Eu acho óbvio escolher de que gostar de animais ou objetos é bem mais cômodo. Não é preciso nem expor os motivos para isto.

A grande questão disso tudo é: todos estão dispostos a ser amados, mas muito poucos estão a fim de amar. Assim, fica mais fácil agradar um cão que sempre vai lamber suas feridas não importando quantas vezes você bateu nele a ajudar seu pai que pode proibi-lo de fazer o que você quer, ou seu filho teimoso, ou até mesmo seu(ua) companheiro(a) que larga a roupa suja dentro do banheiro, a calcinha pendurada no registro do chuveiro, ou que não sabe se comportar em público. É mais fácil gastar dinheiro com a nova versão do seu gadget favorito do que dar dinheiro pra um cara na rua que vai gastar o dinheiro com pinga em vez de comprar comida ou leite para os filhos. E tudo por quê? Porque este ser humano não atende às SUAS expectativas. Ele não está a fim de fazer a sua vontade, assim como você também não está a fim de satisfazer a vontade de ninguém se não a sua.

Tudo resume-se a isto: egoísmo. Enquanto o ser humano não estiver um pouquinho interessado em abrir mão daquilo que "acha" estar certo para ajudar o próximo, continuaremos sendo estes seres desprezíveis que sempre fomos. Aliás, nem assim deixaríamos de ser desprezíveis, mas tornaríamos a vida mais fácil.

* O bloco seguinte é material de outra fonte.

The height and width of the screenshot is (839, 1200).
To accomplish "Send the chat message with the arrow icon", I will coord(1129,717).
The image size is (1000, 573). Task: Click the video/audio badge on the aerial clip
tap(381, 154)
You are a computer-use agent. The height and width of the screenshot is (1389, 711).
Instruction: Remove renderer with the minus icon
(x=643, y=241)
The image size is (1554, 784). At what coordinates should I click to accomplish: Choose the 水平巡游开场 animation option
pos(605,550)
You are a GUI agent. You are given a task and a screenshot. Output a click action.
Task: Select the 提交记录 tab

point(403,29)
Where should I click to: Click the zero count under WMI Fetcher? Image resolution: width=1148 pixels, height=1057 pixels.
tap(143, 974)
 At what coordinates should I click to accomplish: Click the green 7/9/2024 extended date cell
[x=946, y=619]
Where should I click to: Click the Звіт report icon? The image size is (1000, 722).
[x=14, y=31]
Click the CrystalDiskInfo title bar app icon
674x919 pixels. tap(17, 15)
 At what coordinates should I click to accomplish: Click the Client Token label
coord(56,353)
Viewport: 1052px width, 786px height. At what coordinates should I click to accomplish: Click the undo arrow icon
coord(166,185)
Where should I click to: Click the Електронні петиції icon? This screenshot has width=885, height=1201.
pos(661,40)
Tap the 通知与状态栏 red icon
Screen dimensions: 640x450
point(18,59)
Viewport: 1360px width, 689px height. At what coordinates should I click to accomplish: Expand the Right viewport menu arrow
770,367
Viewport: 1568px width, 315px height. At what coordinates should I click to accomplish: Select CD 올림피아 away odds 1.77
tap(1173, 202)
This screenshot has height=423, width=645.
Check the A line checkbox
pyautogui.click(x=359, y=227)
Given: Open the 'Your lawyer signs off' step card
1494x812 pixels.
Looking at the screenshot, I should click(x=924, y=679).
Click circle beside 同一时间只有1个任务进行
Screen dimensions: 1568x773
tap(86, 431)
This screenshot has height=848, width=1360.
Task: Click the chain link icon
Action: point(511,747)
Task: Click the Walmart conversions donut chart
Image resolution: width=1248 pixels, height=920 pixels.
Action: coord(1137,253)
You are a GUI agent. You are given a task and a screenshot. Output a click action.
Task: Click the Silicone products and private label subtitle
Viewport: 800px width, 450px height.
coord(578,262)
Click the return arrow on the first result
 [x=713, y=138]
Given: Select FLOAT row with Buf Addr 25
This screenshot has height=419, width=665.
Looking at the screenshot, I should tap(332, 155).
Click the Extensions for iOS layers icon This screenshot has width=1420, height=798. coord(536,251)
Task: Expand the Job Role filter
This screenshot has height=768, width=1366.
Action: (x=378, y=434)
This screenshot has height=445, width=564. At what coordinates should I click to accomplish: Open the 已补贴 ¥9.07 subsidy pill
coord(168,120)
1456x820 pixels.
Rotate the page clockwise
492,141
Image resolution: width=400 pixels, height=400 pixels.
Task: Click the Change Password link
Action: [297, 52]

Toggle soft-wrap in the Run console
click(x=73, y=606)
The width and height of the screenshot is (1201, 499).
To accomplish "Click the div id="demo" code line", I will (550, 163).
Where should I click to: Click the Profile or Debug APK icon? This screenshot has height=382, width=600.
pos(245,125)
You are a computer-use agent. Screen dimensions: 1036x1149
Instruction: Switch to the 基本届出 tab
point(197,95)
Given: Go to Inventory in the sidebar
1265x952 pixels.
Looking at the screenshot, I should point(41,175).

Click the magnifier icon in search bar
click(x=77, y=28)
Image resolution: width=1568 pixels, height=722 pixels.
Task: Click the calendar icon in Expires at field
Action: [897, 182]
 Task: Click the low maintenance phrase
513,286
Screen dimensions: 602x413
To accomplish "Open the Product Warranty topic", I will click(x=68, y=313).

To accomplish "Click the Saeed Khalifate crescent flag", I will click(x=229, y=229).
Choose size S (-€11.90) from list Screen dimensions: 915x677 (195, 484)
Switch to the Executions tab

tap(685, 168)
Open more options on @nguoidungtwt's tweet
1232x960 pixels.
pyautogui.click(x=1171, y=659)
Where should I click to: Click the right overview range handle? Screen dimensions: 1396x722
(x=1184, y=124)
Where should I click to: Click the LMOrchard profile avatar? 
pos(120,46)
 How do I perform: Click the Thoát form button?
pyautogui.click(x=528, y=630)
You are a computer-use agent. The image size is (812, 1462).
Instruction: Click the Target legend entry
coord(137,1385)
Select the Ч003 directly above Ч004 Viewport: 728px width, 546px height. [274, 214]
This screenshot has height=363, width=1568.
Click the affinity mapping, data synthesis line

Qual é o problema do tiozinho que pede dinheiro pra comida ou condução mas gasta na cachaça? Você pode achar que beber é errado, mas naquele momento o que seu corpo precisa é satisfazer um vício. Quantas vezes você satisfaz um vício no seu dia-a-dia, mas não deixa de se alimentar por causa disso? Você é melhor do que o cara só porque tem dinheiro pra gastar com vício sem pedir pra ninguém? Imagine-se no lugar desta pessoa. E se você não conseguisse suprir seu vício, e aquilo o jogasse numa depressão e o mandasse pra uma beira de ponte pra se suicidar? Quem sabe o momento certo de dar lição de moral não seja ali, na hora que essa pessoa precisa suprir uma necessidade física. Talvez num outro momento ela compreenda que deva deixar alguns vícios para correr atrás de uma melhora, mas agora ela só precisa de um conforto momentâneo (que pode se transformar em um conforto duradouro, e até em amizade). Mas tudo o que você quer é satisfazer o seu ego e ver aquele pobre miserável fazer a sua vontade, do jeito que você aprendeu e quer.

Não quero dar lição de moral, nem nada. É só uma reflexão. Eu também sou egoísta. Eu também quero satisfazer minhas vontades. Eu quero me dar bem, e quero que o meu ego seja massageado. Eu sou um ser humano. Só queria que da próxima vez que você dissesse que ama mais isso ou aquilo do que gente, do que seu irmão, sua mãe ou seu vizinho, bote a mão na consciência, abra os olhos e enxergue que você pode estar sendo tão egoísta quanto qualquer ser humano, que o seu desejo de ajudar e amar os animais ou a natureza não passa de preguiça e egoísmo, ou que você esconde seu egoísmo atrás da tentativar de ser coll, hipster, nerd ou qualquer outra merda. Preguiça para enfrentar os desejos e gostos do próximo, o diferente, e egoísmo por não aceitar que outras pessoas também tem gostos e vontades, e que elas podem não retribuir seu favor, ou que retribuirão, mas de uma forma que você pode não gostar.